Faut-il avoir peur d’être riche au Sénégal pour préserver sa réputation ? « Derrière chaque grande fortune, il y a un grand crime », disait Honoré de Balzac. Ce trait d’esprit de l’écrivain français sied bien à une perception négative que certains Sénégalais ont des fortunés. Précision : nous entendons par là les citoyens ayant gagné honnêtement leur fortune, et non les riches sans cause apparente encore moins les prédateurs de deniers publics. Tirez le diable par la queue au quotidien, et la société ne prêtera même pas attention à votre petite existence, de toute façon ça semble une normalité que de rester à sa place : un éternel fauché.
Héritez de quelque aisance matérielle, et l’on vous présentera, élogieusement, comme le digne fils de vos aïeux, un « yaxx bu rey », né avec une cuillère en or dans la bouche. Une reproduction des inégalités qui ne dit pas son nom. Les partisans de l’immobilisme social verront toujours, secrètement et jalousement, d’un mauvais œil le miséreux qui sort de sa misère. Au fur et à mesure de son ascension sociale, on lui collera, comme raccourci justificatif, tous les vices (trafic de drogue, allégeance à la franc-maçonnerie, homosexualité, pratiques sataniques…). On se plaît alors à rappeler les services rendus au nouveau nanti, sorti de son coma de malade « sous perfusion financière ».
Faut-il alors sauver les riches du lynchage ? La capitaine d’industrie Anta Ngom, seule candidate en lice à l’élection présidentielle de mars 2024, a été attaquée en règle sur les réseaux sociaux durant la campagne électorale. Son crime : coupable d’être riche et fille de riche qui, dit-on, n’aurait aucune idée du dur quotidien des « goorgorlu » ? Et la pauvre dame de se sentir obligée de raconter, avec force détails, les périodes des vaches maigres, son enfance de privation, comme le Sénégalais lambda. Ou bien était-ce une quête de commisération aux visées électoralistes ? De toute façon, sous nos cieux, l’argent n’aime pas le bruit, dit-on, pour se prémunir de la clameur populaire. Cette mentalité est aux antipodes de l’« American dream » (le rêve américain), qui glorifie les self-made-men (individus qui ne doivent leur réussite qu’à eux-mêmes).

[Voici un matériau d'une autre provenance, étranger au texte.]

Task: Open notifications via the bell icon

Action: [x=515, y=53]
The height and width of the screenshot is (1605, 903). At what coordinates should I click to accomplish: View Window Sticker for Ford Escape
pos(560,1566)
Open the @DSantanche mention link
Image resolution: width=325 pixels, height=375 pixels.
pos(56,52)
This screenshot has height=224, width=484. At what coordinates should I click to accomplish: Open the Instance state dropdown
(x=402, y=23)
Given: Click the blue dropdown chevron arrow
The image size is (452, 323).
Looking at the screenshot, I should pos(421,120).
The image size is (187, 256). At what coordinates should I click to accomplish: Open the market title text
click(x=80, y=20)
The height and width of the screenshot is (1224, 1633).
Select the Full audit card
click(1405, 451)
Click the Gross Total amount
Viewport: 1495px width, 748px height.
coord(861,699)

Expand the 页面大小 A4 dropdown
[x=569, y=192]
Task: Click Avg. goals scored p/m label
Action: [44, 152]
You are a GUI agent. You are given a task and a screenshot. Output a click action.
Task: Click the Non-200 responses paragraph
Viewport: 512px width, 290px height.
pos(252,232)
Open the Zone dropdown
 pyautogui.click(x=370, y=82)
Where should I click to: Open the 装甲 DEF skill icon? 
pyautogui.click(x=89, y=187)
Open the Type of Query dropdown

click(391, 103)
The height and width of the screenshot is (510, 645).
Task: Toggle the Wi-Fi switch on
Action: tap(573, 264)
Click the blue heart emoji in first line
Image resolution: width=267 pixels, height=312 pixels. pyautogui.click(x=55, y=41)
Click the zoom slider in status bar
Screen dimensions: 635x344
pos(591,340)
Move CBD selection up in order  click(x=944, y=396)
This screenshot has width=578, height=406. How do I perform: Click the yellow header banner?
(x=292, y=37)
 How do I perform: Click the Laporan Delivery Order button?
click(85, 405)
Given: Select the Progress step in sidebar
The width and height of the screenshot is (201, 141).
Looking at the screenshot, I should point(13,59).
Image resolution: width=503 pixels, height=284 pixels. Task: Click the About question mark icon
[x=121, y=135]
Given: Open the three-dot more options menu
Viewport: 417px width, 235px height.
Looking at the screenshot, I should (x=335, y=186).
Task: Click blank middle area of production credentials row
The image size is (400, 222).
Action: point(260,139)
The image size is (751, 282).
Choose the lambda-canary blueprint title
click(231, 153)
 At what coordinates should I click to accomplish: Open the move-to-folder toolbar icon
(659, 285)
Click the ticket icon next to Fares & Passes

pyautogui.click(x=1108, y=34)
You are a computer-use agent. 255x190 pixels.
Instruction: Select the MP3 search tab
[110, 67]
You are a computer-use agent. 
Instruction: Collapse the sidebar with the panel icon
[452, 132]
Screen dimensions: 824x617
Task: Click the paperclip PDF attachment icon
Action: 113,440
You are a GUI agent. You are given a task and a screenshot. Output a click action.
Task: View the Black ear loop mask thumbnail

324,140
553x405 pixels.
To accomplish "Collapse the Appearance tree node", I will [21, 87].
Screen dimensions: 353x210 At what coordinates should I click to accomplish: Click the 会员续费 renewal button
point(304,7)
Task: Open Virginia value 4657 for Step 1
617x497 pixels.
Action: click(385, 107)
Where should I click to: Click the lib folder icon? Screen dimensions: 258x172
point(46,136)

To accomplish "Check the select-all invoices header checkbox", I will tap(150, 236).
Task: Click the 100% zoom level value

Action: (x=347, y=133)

C’est ainsi que, partis de rien, des Américains anonymes sont entrés dans le cercle des milliardaires, à l’instar d’Andrew Carnegie. Or, un pays, de surcroît pauvre, a besoin de milliardaires pour porter son développement. Le président Abdoulaye Wade l’avait compris en se permettant de… « fabriquer » des milliardaires. Sauf que les mauvaises langues l’accusaient de le faire avec les deniers publics, au profit de gens sortis de nulle part, dont la plupart ont d’ailleurs disparu des radars de la performance économique. Seulement, nous oublions que la meilleure manière de faire des riches, en quelque sorte de vrais entrepreneurs, c’est de créer les conditions d’une économie prospère.
En Chine, pays qui ployait sous le joug de la pauvreté et en proie à la famine, l’émergence des milliardaires a été facilitée par le Parti communiste chinois dans une dynamique de basculement idéologique vers une libéralisation de l’économie. « Il est glorieux d’être riche », disait le Grand Timonier Mao Zedong. En 2024, le pays abritait 473 milliardaires, arrivant 2e au niveau mondial, derrière les États-Unis (813), selon le classement annuel du magazine Forbes. « Il n’y a rien de mal à vouloir être riche, pas plus qu’il n’est mal de vouloir le pouvoir qui apporte la richesse », disait Julius Nyerere. Sauf que la haine rattrape vite l’envie quand on n’y arrive pas.